Notes - Linear Algebra MT23, Invariant subspaces


Flashcards

Suppose $T : V \to V$ is a linear transformation. What is a $T$-invariant subspace?


$U \le V$ such that $T(U) \le U$.

Suppose $U \le V$ is $T$-invariant, and $U$ has basis $[e _ 1, \ldots, e _ k]$, extended to $[e _ {k+1}, \ldots, e _ n]$. Then what can be said about

\[Te_j\]

for $1 \le j \le k$?


\[Te_j = \sum^k_{i=1} \alpha_i e_i\]

i.e. no $e _ {k+1}, \ldots, e _ n$ terms.
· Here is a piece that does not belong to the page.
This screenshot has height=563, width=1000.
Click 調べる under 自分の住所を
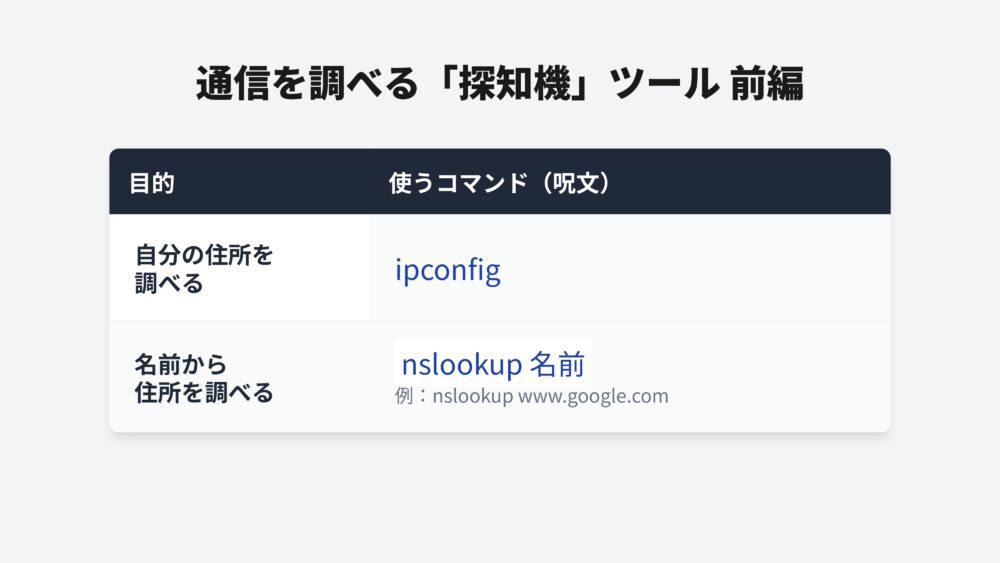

Suppose $U \le V$ is $T$-invariant, and $U$ has basis $[e _ 1, \ldots, e _ k]$, extended to $[e _ {k+1}, \ldots, e _ n]$. Then how does the matrix of $T$ with respect to this basis look, and what fact does this allow you to deduce about the characteristic polynomial $\chi _ T$ in terms of $T \vert _ U$ and $\overline T$?


\[\left(\begin{array}{c|c} \left. T \right|\_U & * \\ \hline 0 & \overline{T} \end{array}\right)\]

and

\[\chi_T(x) = \chi\_{\left. T \right|\_U}(x) \cdot \chi\_{\overline T}(x)\]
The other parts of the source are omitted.